***** Records supplied *****

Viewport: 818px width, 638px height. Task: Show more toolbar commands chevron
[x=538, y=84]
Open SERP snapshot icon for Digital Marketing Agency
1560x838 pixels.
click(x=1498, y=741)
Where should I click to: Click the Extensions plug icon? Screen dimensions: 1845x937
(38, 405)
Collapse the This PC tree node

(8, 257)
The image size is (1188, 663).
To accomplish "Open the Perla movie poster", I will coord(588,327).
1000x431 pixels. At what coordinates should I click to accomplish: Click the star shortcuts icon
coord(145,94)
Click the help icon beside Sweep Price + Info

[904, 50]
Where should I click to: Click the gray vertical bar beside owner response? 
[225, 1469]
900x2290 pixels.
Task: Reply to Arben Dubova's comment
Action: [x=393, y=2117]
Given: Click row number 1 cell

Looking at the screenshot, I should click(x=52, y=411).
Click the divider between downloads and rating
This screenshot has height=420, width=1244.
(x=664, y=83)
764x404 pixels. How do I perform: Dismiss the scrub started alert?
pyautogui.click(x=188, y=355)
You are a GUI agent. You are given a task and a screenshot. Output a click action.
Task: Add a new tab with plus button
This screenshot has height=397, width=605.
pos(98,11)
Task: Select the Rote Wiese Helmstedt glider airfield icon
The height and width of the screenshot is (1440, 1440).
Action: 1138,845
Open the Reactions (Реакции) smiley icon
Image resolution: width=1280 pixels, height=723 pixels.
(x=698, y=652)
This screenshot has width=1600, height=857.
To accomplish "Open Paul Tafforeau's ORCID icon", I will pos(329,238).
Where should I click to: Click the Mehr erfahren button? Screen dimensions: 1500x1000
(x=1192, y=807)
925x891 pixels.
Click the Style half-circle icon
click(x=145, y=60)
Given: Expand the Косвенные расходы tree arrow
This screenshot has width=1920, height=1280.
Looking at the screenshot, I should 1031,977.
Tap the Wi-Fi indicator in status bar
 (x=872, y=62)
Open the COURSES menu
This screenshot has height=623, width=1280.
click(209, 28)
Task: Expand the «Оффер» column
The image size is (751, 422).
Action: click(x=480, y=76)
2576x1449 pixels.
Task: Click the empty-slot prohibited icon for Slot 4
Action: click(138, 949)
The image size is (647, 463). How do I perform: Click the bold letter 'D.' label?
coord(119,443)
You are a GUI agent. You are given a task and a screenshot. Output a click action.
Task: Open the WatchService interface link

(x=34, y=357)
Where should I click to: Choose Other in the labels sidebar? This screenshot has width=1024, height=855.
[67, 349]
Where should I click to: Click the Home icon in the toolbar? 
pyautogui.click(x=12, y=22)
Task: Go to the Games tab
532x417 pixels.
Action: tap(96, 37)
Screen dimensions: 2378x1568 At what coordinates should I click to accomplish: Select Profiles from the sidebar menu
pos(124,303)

*****

Work task: Set down the whole listing exactly.

Solution:
Viewport: 818px width, 638px height. Task: Show more toolbar commands chevron
[x=538, y=84]
Open SERP snapshot icon for Digital Marketing Agency
1560x838 pixels.
click(x=1498, y=741)
Where should I click to: Click the Extensions plug icon? Screen dimensions: 1845x937
(38, 405)
Collapse the This PC tree node

(8, 257)
The image size is (1188, 663).
To accomplish "Open the Perla movie poster", I will coord(588,327).
1000x431 pixels. At what coordinates should I click to accomplish: Click the star shortcuts icon
coord(145,94)
Click the help icon beside Sweep Price + Info

[904, 50]
Where should I click to: Click the gray vertical bar beside owner response? 
[225, 1469]
900x2290 pixels.
Task: Reply to Arben Dubova's comment
Action: [x=393, y=2117]
Given: Click row number 1 cell

Looking at the screenshot, I should click(x=52, y=411).
Click the divider between downloads and rating
This screenshot has height=420, width=1244.
(x=664, y=83)
764x404 pixels. How do I perform: Dismiss the scrub started alert?
pyautogui.click(x=188, y=355)
You are a GUI agent. You are given a task and a screenshot. Output a click action.
Task: Add a new tab with plus button
This screenshot has height=397, width=605.
pos(98,11)
Task: Select the Rote Wiese Helmstedt glider airfield icon
The height and width of the screenshot is (1440, 1440).
Action: 1138,845
Open the Reactions (Реакции) smiley icon
Image resolution: width=1280 pixels, height=723 pixels.
(x=698, y=652)
This screenshot has width=1600, height=857.
To accomplish "Open Paul Tafforeau's ORCID icon", I will pos(329,238).
Where should I click to: Click the Mehr erfahren button? Screen dimensions: 1500x1000
(x=1192, y=807)
925x891 pixels.
Click the Style half-circle icon
click(x=145, y=60)
Given: Expand the Косвенные расходы tree arrow
This screenshot has width=1920, height=1280.
Looking at the screenshot, I should 1031,977.
Tap the Wi-Fi indicator in status bar
 (x=872, y=62)
Open the COURSES menu
This screenshot has height=623, width=1280.
click(209, 28)
Task: Expand the «Оффер» column
The image size is (751, 422).
Action: click(x=480, y=76)
2576x1449 pixels.
Task: Click the empty-slot prohibited icon for Slot 4
Action: click(138, 949)
The image size is (647, 463). How do I perform: Click the bold letter 'D.' label?
coord(119,443)
You are a GUI agent. You are given a task and a screenshot. Output a click action.
Task: Open the WatchService interface link

(x=34, y=357)
Where should I click to: Choose Other in the labels sidebar? This screenshot has width=1024, height=855.
[67, 349]
Where should I click to: Click the Home icon in the toolbar? 
pyautogui.click(x=12, y=22)
Task: Go to the Games tab
532x417 pixels.
Action: tap(96, 37)
Screen dimensions: 2378x1568 At what coordinates should I click to accomplish: Select Profiles from the sidebar menu
pos(124,303)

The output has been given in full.